Sunday, 30 December 2012


Excerpts of “BJP’s Bangladesh Problem" –by Seema Sirohi(TOI)



The BJP declared it was opposed to the Land Boundary Agreement with Bangladesh, calling it flawed and one-sided. It further warned that it won't support the amendment to allow implementation of the pact when the Bill comes up in Parliament this session. BJP president Rajnath Singh also brought up the issue of illegal immigration from Bangladesh.
Prime Minister Manmohan Singh signed in Dhaka in 2011 was a continuation of what the BJP-led government had started. The longer India takes to resolve this, the harder it will get with geography taking a toll and rivers changing course.  Under Sheikh Hasina, India has got unprecedented cooperation from Bangladesh on security issues. Dhaka has handed over men without an extradition treaty, it has uprooted training camps and disrupted networks of northeast insurgents operating form its territory, and taken action against terrorists from Lashkar-e-Taiba, Jaish-e-Mohammed and Indian Mujahideen. In other words, it has acted to curb Pakistan's ISI.

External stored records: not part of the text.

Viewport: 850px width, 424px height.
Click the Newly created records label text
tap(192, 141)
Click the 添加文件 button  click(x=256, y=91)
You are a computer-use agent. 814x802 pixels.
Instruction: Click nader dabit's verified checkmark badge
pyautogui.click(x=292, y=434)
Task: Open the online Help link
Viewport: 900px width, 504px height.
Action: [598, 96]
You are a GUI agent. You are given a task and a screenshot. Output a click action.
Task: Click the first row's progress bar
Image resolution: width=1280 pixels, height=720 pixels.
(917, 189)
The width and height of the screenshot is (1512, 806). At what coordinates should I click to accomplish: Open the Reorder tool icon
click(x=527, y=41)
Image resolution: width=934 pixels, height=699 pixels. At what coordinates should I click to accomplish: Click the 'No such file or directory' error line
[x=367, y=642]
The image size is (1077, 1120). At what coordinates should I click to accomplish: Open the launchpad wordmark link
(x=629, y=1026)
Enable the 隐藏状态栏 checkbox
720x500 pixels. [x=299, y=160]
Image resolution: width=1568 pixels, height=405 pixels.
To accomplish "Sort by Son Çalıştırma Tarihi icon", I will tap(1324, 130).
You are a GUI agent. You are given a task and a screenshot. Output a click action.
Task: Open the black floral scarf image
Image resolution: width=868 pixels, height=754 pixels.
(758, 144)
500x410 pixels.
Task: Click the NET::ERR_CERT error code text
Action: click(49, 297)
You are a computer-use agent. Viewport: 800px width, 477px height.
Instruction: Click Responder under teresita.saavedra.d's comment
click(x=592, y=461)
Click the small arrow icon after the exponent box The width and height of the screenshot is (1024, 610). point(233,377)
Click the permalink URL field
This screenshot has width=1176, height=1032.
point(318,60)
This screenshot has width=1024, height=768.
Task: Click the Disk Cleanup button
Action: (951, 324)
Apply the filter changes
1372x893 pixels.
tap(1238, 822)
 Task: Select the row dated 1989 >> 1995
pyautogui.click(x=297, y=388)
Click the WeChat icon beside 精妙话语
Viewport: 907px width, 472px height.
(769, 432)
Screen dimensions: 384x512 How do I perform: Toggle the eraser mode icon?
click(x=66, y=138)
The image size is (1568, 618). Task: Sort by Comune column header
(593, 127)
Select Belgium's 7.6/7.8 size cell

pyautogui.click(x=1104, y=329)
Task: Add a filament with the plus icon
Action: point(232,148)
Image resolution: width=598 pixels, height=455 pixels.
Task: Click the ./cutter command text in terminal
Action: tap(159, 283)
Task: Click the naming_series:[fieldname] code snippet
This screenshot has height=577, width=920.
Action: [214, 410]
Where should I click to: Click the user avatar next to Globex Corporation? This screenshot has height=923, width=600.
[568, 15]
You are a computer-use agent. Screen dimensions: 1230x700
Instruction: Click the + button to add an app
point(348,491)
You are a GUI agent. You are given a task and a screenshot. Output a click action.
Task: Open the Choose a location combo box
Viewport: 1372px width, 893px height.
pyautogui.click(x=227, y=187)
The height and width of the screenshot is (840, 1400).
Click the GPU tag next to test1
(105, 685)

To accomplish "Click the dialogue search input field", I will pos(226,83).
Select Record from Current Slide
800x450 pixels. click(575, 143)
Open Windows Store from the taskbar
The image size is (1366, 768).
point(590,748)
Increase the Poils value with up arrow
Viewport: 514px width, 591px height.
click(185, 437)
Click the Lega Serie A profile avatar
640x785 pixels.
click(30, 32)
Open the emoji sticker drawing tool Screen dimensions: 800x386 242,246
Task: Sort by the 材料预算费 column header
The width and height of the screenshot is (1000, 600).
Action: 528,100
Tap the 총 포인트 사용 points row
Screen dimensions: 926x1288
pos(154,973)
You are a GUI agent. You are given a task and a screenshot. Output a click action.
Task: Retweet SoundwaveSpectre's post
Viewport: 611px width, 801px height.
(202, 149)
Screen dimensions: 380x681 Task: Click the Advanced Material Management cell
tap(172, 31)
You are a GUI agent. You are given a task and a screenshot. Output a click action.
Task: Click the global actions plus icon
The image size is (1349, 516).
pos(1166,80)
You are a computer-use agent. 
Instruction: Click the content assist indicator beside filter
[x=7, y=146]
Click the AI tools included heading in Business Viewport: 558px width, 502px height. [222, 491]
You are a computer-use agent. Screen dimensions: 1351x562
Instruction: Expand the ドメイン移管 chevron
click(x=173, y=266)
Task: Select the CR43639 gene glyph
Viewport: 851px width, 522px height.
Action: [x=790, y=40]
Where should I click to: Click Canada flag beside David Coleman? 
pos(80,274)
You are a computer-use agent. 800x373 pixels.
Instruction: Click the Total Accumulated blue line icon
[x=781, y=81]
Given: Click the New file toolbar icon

The Land Boundary Agreement is a result of painstaking negotiations, consultations with people living in the affected areas and the state governments of Assam, Meghalaya, Tripura and West Bengal. These state governments have already given their written consent. They want official boundaries realigned to maintain status quo on territories in ''adverse possession'' to prevent uprooting large numbers of people who want to stay where they are. When the people most affected and the relevant state governments are agreeable, for the BJP to raise objections appears to be a needless exercise in useless politics. 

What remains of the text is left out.